Wednesday, May 27, 2015

GSC 6214-210 ABb: a 15 Jupiter Mass Orbiting a Binary Stellar System at 330 AU

An ALMA Constraint on the GSC 6214-210 B Circum-Substellar Accretion Disk Mass

Authors:

Bowler et al

Abstract:

We present Atacama Large Millimeter/submillimeter Array (ALMA) observations of GSC 6214-210 A and B, a solar-mass member of the 5-10 Myr Upper Scorpius association with a 15 ± 2 Mjup companion orbiting at ≈330 AU (2.2"). Previous photometry and spectroscopy spanning 0.3-5 μm revealed optical and thermal excess as well as strong Hα and Pa~β emission originating from a circum-substellar accretion disk around GSC 6214-210 B, making it the lowest mass companion with unambiguous evidence of a subdisk. Despite ALMA's unprecedented sensitivity and angular resolution, neither component was detected in our 880 μm (341 GHz) continuum observations down to a 3-σ limit of 0.22 mJy/beam.

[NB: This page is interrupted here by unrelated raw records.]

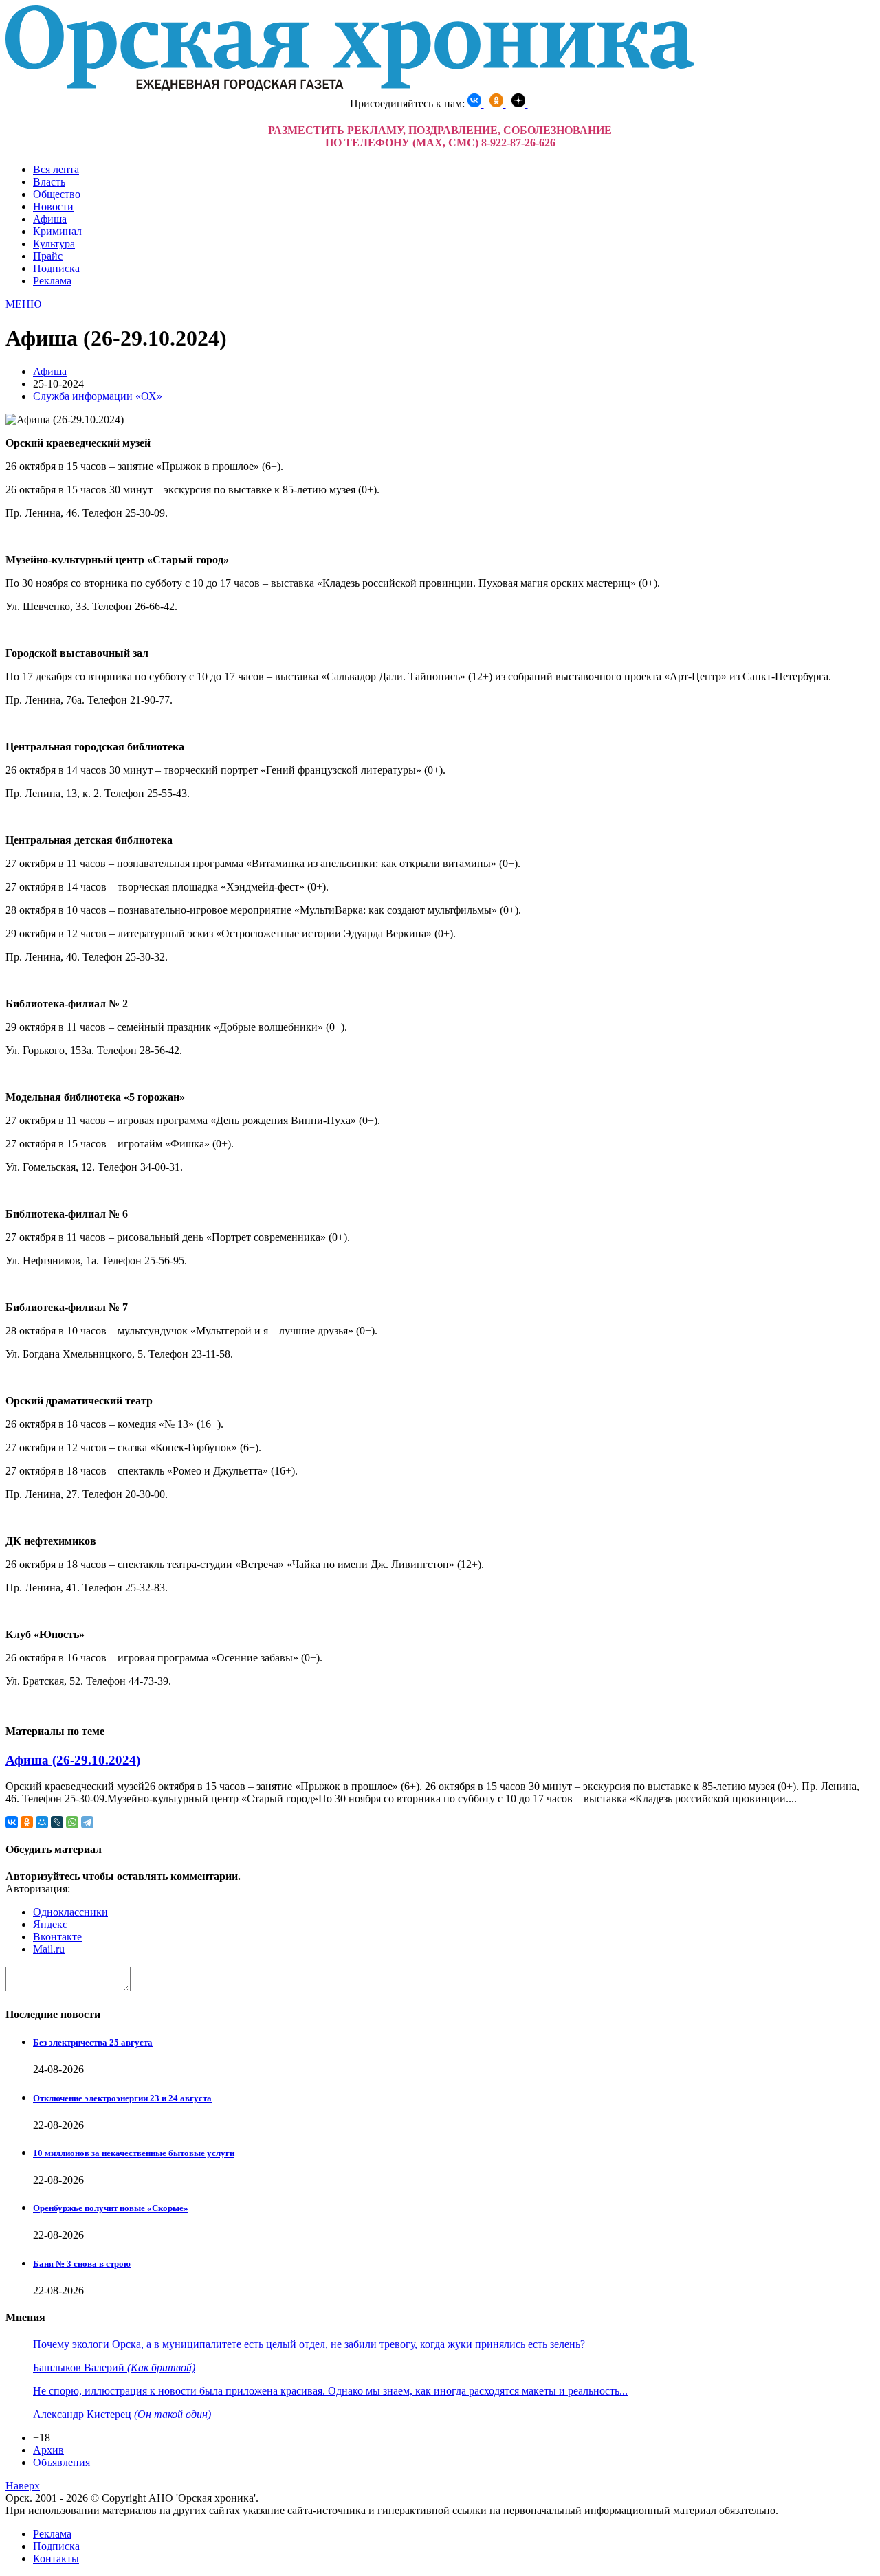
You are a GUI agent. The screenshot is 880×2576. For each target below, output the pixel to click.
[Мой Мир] (42, 1822)
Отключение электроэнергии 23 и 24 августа (122, 2098)
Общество (56, 194)
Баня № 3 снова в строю (82, 2264)
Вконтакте (57, 1936)
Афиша (50, 219)
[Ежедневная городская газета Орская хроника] (350, 87)
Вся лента (56, 169)
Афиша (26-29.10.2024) (73, 1760)
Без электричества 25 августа (93, 2042)
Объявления (61, 2462)
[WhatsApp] (72, 1822)
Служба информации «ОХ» (97, 396)
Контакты (56, 2558)
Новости (53, 206)
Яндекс (50, 1924)
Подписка (56, 268)
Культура (54, 243)
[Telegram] (87, 1822)
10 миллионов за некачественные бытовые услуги (133, 2153)
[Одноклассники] (27, 1822)
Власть (49, 182)
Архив (48, 2450)
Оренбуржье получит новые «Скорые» (110, 2208)
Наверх (23, 2485)
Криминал (57, 231)
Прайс (48, 256)
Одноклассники (70, 1912)
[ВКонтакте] (12, 1822)
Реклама (52, 281)
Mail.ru (49, 1949)
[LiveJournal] (57, 1822)
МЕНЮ (23, 304)
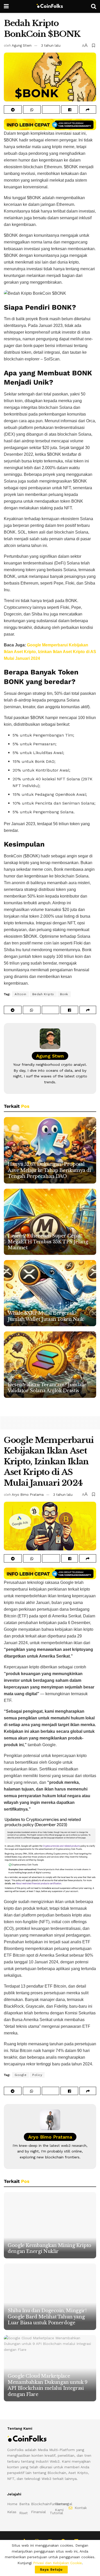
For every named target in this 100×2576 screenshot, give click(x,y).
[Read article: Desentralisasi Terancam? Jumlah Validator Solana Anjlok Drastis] (50, 1364)
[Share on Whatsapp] (32, 109)
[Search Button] (93, 6)
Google (20, 2075)
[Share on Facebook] (69, 109)
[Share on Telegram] (13, 109)
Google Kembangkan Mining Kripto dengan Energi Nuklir (49, 2248)
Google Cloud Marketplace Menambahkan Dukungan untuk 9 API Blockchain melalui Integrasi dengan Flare (47, 2385)
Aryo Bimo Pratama (28, 1495)
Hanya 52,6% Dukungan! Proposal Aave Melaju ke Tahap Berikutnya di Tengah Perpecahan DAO (49, 1170)
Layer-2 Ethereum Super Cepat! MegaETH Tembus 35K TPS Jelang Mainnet (48, 1242)
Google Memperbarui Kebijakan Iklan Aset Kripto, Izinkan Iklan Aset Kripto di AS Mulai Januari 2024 (50, 652)
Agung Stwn (22, 45)
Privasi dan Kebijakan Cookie (57, 2563)
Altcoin (20, 994)
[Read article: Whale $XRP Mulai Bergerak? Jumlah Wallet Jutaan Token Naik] (50, 1293)
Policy (37, 2075)
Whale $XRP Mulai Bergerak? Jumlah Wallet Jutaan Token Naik (46, 1316)
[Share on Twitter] (51, 109)
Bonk (64, 994)
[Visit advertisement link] (50, 124)
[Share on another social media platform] (87, 109)
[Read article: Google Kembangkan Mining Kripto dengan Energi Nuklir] (50, 2225)
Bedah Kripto (43, 994)
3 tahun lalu (51, 45)
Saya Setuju (51, 2569)
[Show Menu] (6, 6)
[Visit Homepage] (50, 6)
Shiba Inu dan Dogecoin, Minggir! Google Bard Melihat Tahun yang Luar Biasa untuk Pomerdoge (47, 2317)
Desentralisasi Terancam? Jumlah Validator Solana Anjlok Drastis (46, 1387)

The corresponding constraints on the dust mass and total mass are less than 0.15 Mearth and less than 0.05 Mjup, respectively, or less than 0.003% and less than 0.3% of the mass of GSC 6214-210 B itself assuming a 100:1 gas-to-dust ratio and characteristic dust temperature of 10-20 K. If the host star possesses a putative circum-stellar disk then at most it is a meager 0.0015% of the primary mass, implying that giant planet formation has certainly ceased in this system. Considering these limits and its current accretion rate, GSC 6214-210 B appears to be at the end stages of assembly and is not expected to gain any appreciable mass over the next few Myr.